Guinea pigs sows are typically fertile after the first 4 months and will usually only have 1-3 babies their first litter. After a successful litter the next litter count my rise to 10-12 at once! This, as you can imagine, can be very dangerous for a young sow as your assistance with the birth can only be very minimal. Your pregnant guinea pig will go to a quiet secure place and wait for the baby to come. Leave her alone while she does this but monitor her progress to make sure there aren’t any complications you can help with. She will deliver the baby herself, bit the sack and eat it for the nutrients and most likely leave the baby alone for a bit. She is most likely traumatized as she may not have known she was carrying, which may leave you wondering why she isn’t very concerned with the baby cavy.

Mommy and Baby

After a few minutes, the cavy will open its eyes and try out its limbs for the first time and eventually popcorn. It will be clumsy but will get the hang of it all within the week. The mother will nurse the newborn until it’s read for solid food and hay. No assistance is needed in the process. If you bought your mother guinea pig at a store and she ended up having a litter, you may notice that the newborn cavy or cavies may grow a bit bigger and stronger than the others. At least this was true for our baby guinea pig, Angel. She is half the age of her mother at this time and she’s already bigger than her! I strongly believe that this is because Buffy and Willow did not receive the nutrients and nurturing environment that Angel has received in her forever home.

After about 4-6 months the guinea pig will be fertile so make sure you’ve sexed the newborn to be

sure that it is the same sex as the mother. You should be able to tell within 3 weeks. If it is a boar, it is suggested that it be separated and joined with another boar if it is at all possible. Boars and sows are able to get along together but they will always try to mate and without sterilizing your boar, it will almost certainly happen.
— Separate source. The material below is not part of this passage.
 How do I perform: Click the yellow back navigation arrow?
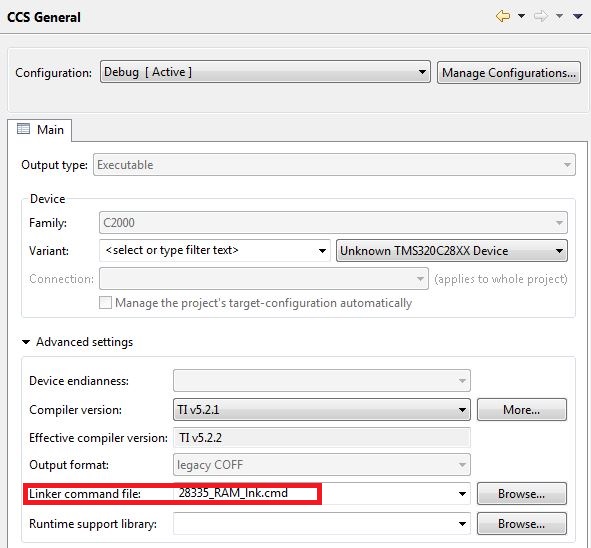(503, 16)
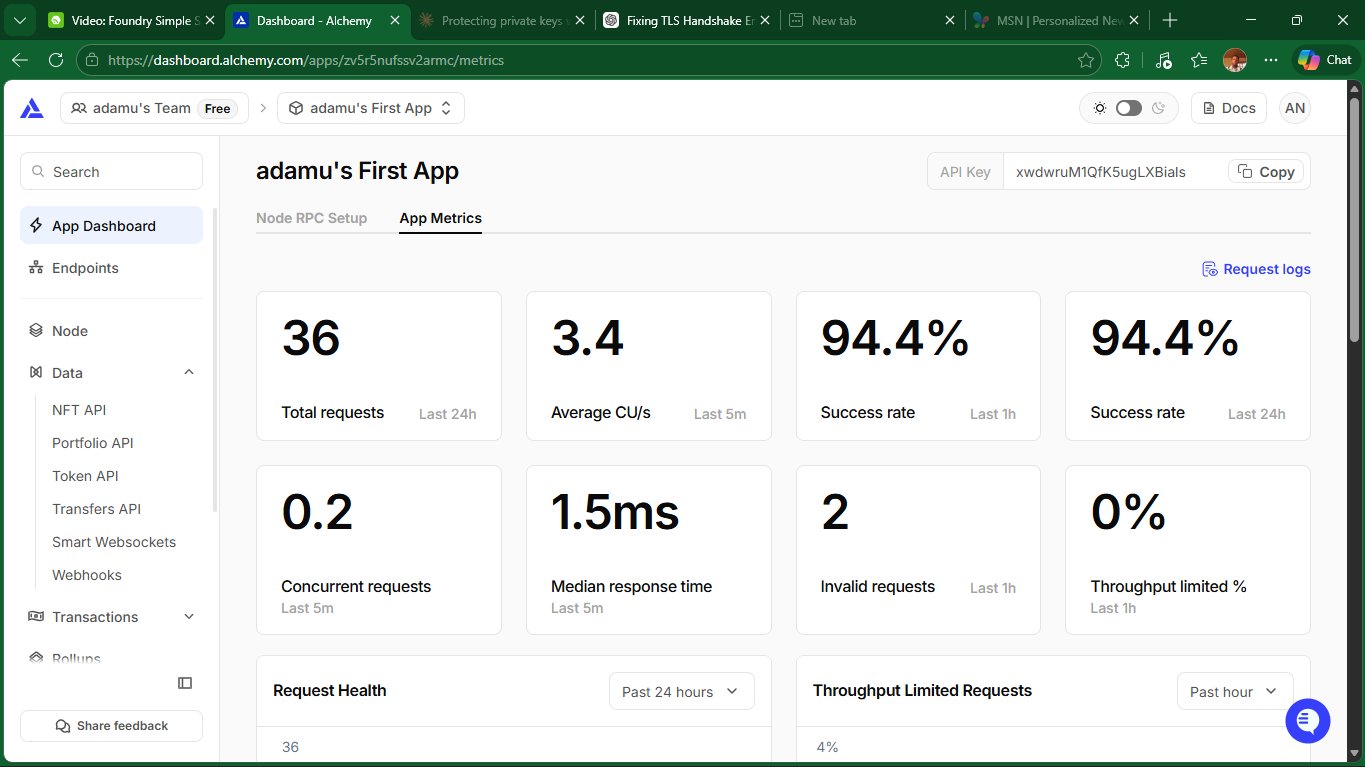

Sterilizing your male guinea pig, especially at such a young age is dangerous and in my honest opinion should not be an option at all. Firstly, you’ll be lucky to find a vet who can safely and confidently perform a surgical procedure as uncommon as this in your area. Second, the surgery alone can lead to infection and then death if he’s not cared for properly during recovery.  Sterilizing a sow is even more rare and unnecessary. Separation is the best way to go about caring for your piggy’s social life.

Just as humans do in society, sows and boars will show off their prowess to whoever will give them any attention. Properly separated, boars will show off to other boars and sows will show off to the other sows. Sows will slowly rumble, much louder and prolonged than their warning growl, and sway their hips back and forth while facing another pig. Boars may mount each other and you may find that they spray on things they’d like to claim as their own. It’s not a sexual interaction per se, more along the lines of a vindictive beauty pageant and a raging muscle man competition, respectively. I actually find it quite amusing when one of the girls is in heat and terrorizing the other girls with her “milkshake” bringing all the boars to the yard.

Each guinea pig is as unique as we are and need your time, cuddles, attention and love. What they give back is a long lasting and special relationship with an amazing pet that otherwise couldn’t live the life you’ve given them.